The production of natural gas from the reserve has made the State of Israel energy independent for the first time in its history. Until the extraction of gas from Tamar, Israel depended on imports of fuel from foreign countries in order to produce electricity and supply energy to the industrial sector.
Also, gas from the Tamar reserve has a significant role in reducing the carbon emissions recorded from Israel in the last decade, since electricity generated from natural gas has replaced electricity generated from coal in Israel and neighboring countries.
Prime Minister Benjamin Netanyahu committed in his speech at the April 23 Climate Summit organized by US President Joe Biden to totally end the use of fossil fuels by 2050. Thus, he said, Israel would cooperate with the Gulf states, the UAE and Bahrain to develop and disseminate the use of solar energy.
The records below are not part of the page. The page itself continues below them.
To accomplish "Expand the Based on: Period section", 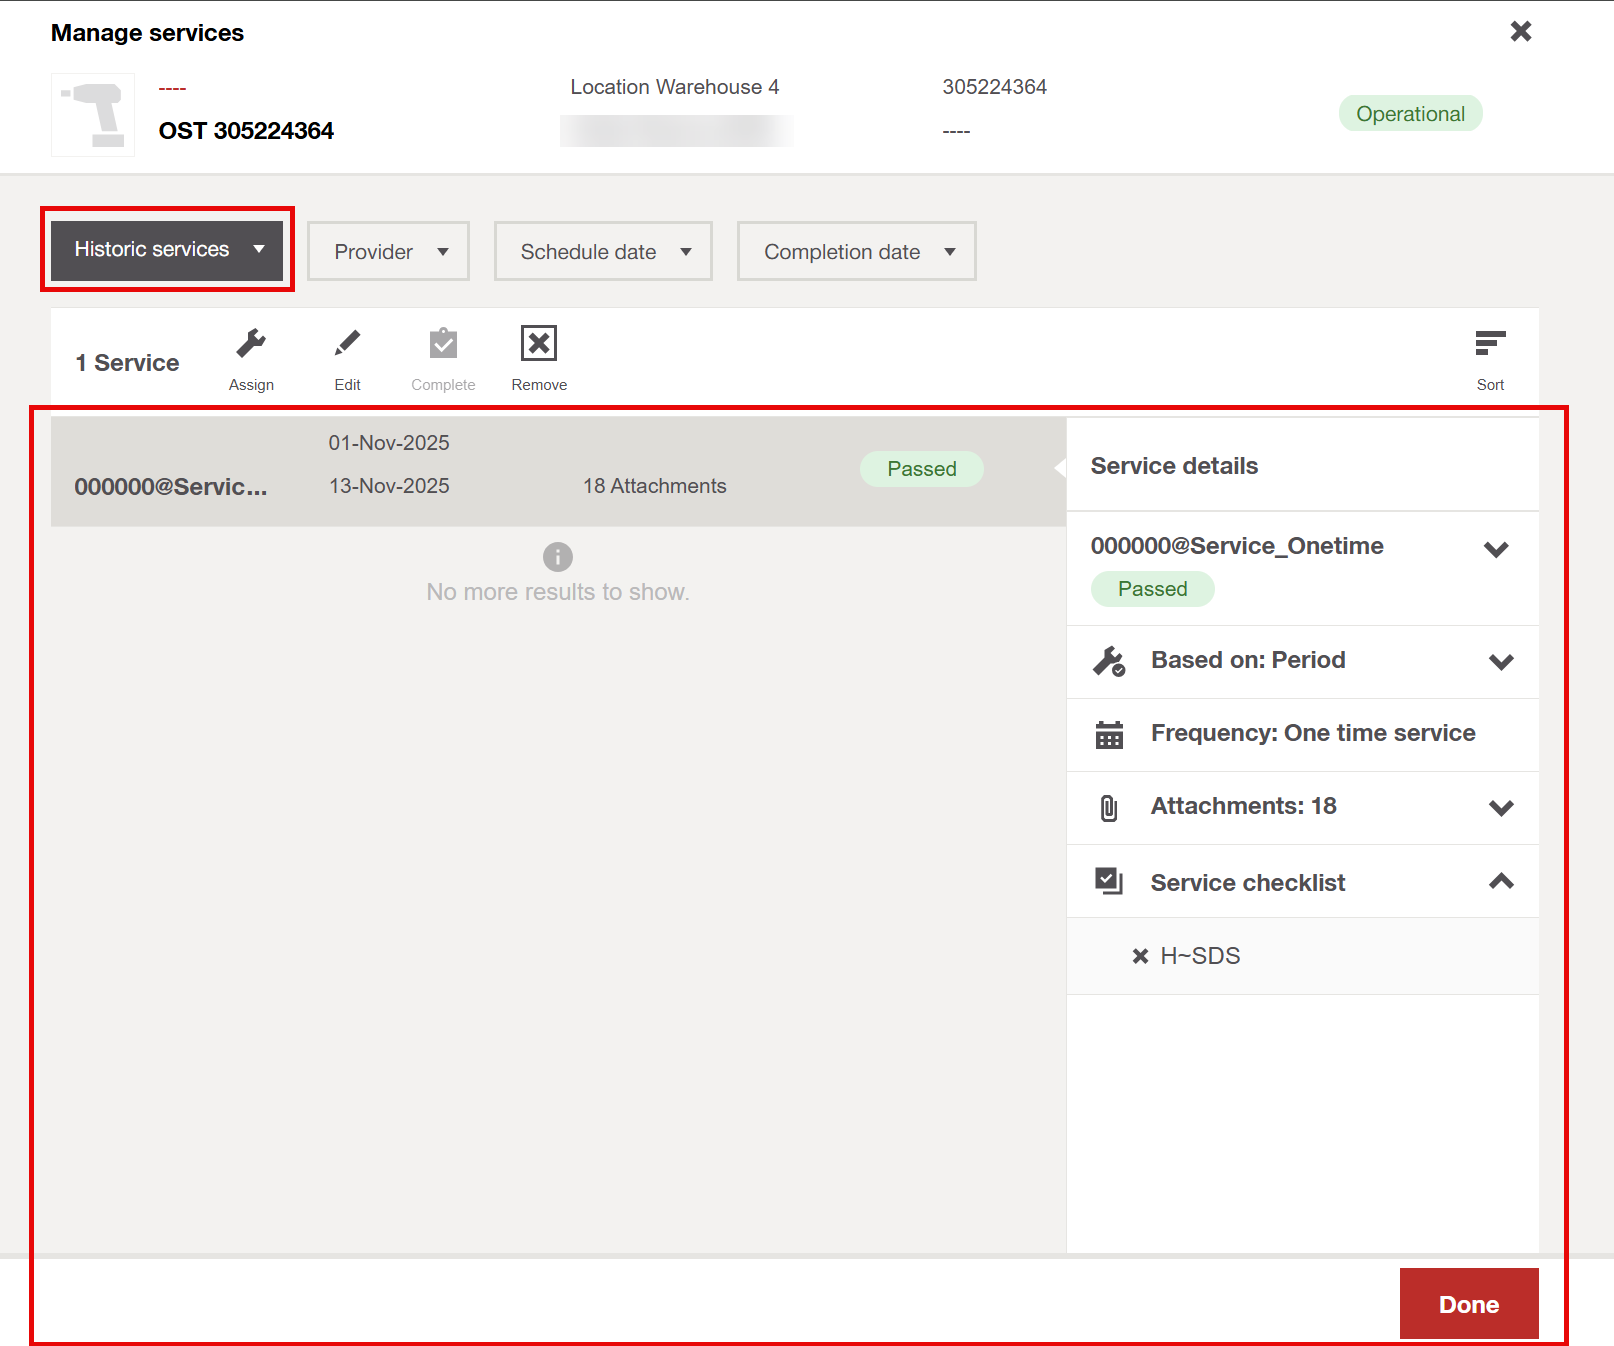I will [x=1501, y=662].
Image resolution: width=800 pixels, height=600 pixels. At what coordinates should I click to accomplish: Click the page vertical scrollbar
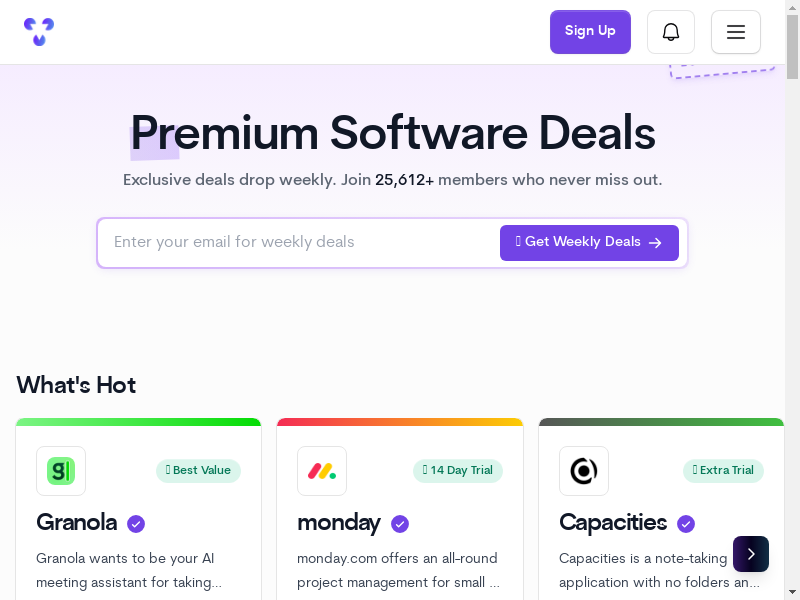793,300
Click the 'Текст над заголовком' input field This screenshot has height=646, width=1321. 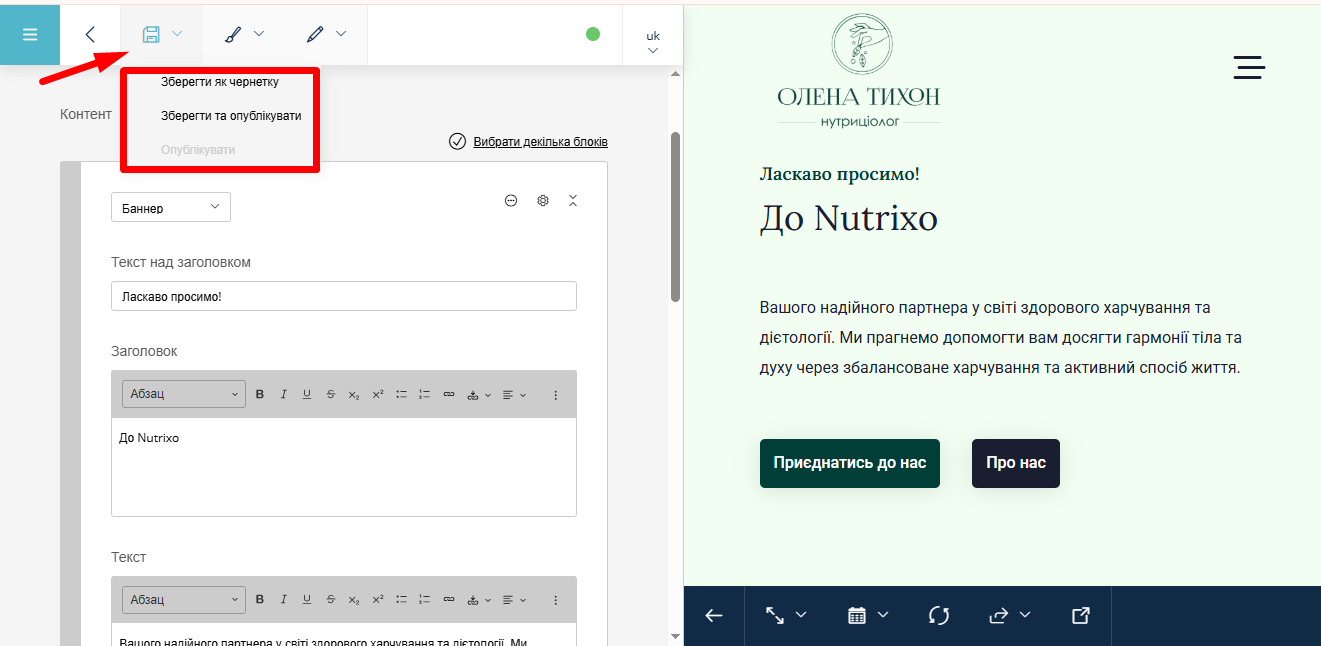point(343,297)
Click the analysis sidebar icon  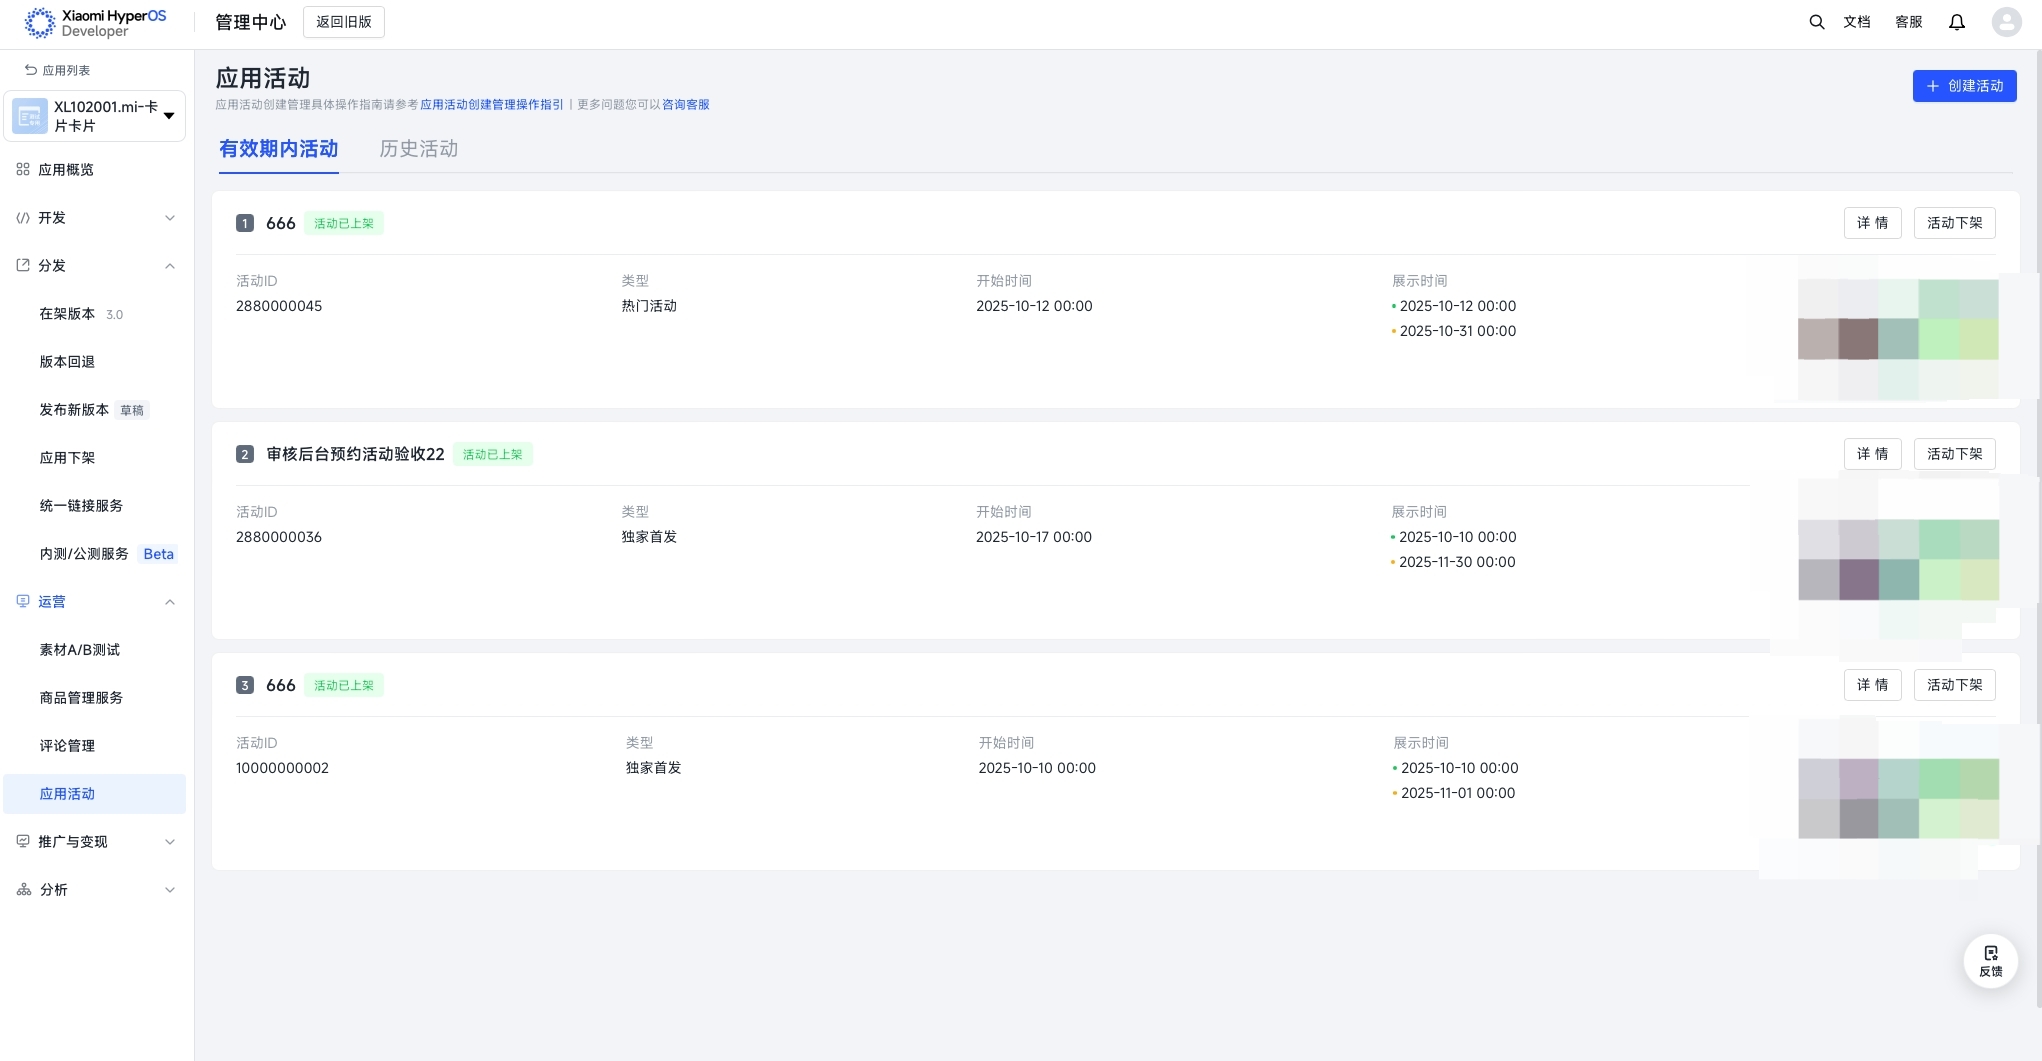24,890
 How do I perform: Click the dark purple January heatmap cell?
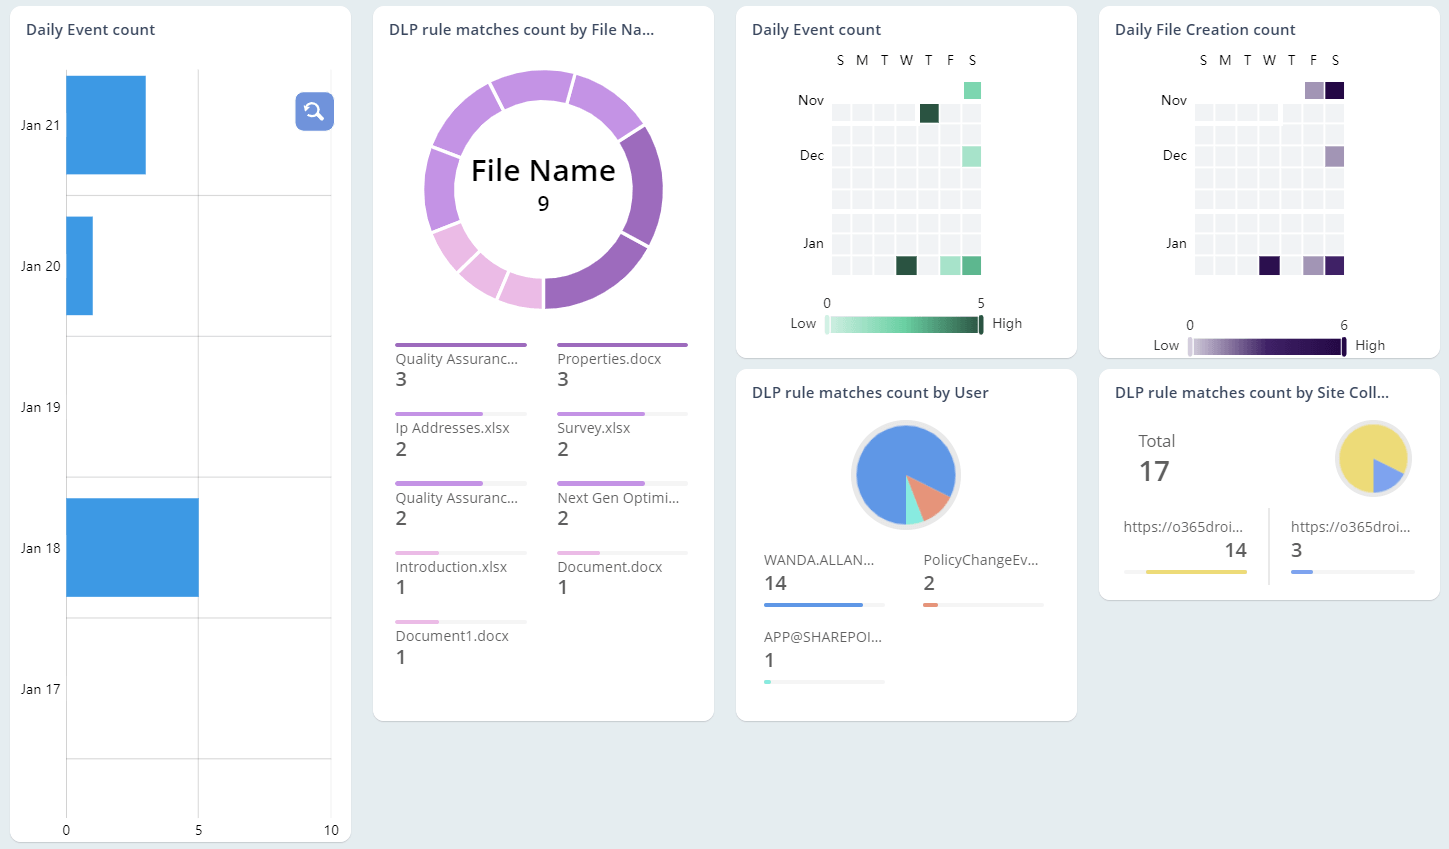pyautogui.click(x=1269, y=265)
Israeli companies in this field are indeed in advanced contacts for research purposes and to establish solar farms to generate energy.
Mubadala Petroleum, an international company for the discovery and production of natural gas, which holds natural gas assets in 10 countries, is a fully owned daughter company of Mubadala Investments, which is owned by the government of Abu Dhabi. In 2018, Mubadala bought partial ownership of the Zohar and Nur gas reserves in the territorial waters of Egypt.
The geostrategic significance of this deal is huge since it brings the Emirates deep inside the energy market by means of the Abraham Accords and is actualizing the hopes tied to this agreement.